_Material supplied_
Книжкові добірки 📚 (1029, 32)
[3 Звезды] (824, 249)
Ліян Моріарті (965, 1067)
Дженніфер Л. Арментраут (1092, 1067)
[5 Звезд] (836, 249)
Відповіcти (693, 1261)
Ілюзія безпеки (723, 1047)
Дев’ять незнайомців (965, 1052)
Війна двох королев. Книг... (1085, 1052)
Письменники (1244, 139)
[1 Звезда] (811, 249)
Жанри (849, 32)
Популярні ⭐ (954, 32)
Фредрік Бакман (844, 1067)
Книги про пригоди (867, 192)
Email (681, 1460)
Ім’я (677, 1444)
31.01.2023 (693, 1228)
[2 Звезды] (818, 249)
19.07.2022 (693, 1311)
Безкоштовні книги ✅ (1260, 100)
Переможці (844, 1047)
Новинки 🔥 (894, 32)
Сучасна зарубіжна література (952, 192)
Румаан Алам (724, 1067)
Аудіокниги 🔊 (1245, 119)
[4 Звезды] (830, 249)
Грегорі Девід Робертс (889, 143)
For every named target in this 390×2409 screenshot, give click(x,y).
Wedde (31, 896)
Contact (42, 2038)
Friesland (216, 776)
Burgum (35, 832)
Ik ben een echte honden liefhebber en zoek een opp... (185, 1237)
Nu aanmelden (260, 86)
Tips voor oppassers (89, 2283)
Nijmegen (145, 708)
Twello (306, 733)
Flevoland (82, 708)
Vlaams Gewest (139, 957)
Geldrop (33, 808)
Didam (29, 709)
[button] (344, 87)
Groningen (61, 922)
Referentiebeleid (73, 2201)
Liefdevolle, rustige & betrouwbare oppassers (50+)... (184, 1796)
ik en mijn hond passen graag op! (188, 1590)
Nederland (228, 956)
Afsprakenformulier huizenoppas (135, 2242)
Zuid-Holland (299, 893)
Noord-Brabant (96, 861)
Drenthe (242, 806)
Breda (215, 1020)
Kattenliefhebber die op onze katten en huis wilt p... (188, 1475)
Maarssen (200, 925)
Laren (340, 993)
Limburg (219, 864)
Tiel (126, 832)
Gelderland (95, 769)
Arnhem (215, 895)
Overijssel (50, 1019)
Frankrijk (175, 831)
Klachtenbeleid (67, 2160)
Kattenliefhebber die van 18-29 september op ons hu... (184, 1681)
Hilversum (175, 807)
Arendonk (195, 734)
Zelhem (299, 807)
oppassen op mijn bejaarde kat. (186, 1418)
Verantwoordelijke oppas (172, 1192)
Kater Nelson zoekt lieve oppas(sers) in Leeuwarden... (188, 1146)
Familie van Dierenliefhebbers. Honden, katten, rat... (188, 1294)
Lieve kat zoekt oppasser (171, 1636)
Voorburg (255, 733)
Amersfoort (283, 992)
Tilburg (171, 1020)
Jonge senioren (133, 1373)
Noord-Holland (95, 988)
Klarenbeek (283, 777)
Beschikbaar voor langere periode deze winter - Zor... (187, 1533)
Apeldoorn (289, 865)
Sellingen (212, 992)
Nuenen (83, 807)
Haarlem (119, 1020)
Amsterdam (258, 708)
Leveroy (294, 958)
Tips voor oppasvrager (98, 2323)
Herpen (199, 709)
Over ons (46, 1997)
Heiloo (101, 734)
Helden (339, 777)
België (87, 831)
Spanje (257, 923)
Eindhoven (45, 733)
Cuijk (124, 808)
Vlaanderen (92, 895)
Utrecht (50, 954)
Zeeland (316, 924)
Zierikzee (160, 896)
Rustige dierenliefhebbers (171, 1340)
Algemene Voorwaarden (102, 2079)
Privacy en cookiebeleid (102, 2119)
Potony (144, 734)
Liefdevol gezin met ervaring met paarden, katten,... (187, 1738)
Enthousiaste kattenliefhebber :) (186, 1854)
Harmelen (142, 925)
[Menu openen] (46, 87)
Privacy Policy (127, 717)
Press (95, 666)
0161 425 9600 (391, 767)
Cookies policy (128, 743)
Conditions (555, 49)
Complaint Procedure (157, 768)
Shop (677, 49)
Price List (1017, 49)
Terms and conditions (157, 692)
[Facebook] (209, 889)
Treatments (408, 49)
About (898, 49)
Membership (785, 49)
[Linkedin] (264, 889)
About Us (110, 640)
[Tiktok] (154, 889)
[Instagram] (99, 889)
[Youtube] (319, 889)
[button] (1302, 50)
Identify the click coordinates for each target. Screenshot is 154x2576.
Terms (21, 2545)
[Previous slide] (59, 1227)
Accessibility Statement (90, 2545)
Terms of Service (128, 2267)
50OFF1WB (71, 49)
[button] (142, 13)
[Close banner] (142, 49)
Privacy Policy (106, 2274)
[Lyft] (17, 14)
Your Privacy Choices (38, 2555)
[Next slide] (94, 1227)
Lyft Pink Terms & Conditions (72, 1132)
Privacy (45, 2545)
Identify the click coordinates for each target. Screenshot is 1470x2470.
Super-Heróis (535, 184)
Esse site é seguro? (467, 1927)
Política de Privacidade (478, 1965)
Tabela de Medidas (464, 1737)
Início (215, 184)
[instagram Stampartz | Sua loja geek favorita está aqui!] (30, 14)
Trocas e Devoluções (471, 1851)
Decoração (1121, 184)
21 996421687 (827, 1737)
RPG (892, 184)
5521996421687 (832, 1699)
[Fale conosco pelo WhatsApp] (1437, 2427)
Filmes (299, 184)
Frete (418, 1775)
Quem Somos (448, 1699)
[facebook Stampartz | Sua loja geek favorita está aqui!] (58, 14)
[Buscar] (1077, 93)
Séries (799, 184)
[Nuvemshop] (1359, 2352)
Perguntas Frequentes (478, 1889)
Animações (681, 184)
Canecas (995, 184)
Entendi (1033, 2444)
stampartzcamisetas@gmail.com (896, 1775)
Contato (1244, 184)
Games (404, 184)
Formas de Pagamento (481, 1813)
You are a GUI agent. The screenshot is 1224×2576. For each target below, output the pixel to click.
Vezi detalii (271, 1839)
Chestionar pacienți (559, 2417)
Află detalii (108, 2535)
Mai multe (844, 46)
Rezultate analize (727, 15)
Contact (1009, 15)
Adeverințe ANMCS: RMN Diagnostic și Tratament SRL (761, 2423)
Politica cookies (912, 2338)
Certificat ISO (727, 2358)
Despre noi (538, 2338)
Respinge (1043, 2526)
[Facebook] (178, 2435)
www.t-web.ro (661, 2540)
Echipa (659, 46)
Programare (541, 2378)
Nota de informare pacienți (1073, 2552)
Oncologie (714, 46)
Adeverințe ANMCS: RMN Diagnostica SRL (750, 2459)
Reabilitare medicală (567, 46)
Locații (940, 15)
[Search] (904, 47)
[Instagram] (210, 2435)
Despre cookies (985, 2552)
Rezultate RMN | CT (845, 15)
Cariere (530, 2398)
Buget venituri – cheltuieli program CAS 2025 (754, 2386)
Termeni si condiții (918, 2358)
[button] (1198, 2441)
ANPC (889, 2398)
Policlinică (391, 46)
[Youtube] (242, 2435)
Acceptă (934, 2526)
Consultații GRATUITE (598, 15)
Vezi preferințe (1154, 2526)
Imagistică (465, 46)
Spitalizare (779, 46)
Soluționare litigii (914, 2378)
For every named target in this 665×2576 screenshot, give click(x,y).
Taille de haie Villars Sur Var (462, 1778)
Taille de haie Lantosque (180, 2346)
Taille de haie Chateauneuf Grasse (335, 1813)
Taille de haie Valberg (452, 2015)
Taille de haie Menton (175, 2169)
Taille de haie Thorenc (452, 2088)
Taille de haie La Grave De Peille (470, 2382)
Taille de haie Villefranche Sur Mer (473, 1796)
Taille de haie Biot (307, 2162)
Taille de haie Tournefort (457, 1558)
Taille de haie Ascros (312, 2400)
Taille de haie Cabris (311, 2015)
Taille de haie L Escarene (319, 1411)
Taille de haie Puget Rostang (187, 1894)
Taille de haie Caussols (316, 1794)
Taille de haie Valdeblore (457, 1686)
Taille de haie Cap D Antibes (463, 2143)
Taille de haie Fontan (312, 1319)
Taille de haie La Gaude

_What is expected_
Include the first line of the listing, the line with "Новинки 🔥 (894, 32)", and every line between them, each repeated exactly, and output only those.

_Exercise output_
Книжкові добірки 📚 (1029, 32)
[3 Звезды] (824, 249)
Ліян Моріарті (965, 1067)
Дженніфер Л. Арментраут (1092, 1067)
[5 Звезд] (836, 249)
Відповіcти (693, 1261)
Ілюзія безпеки (723, 1047)
Дев’ять незнайомців (965, 1052)
Війна двох королев. Книг... (1085, 1052)
Письменники (1244, 139)
[1 Звезда] (811, 249)
Жанри (849, 32)
Популярні ⭐ (954, 32)
Фредрік Бакман (844, 1067)
Книги про пригоди (867, 192)
Email (681, 1460)
Ім’я (677, 1444)
31.01.2023 (693, 1228)
[2 Звезды] (818, 249)
19.07.2022 (693, 1311)
Безкоштовні книги ✅ (1260, 100)
Переможці (844, 1047)
Новинки 🔥 (894, 32)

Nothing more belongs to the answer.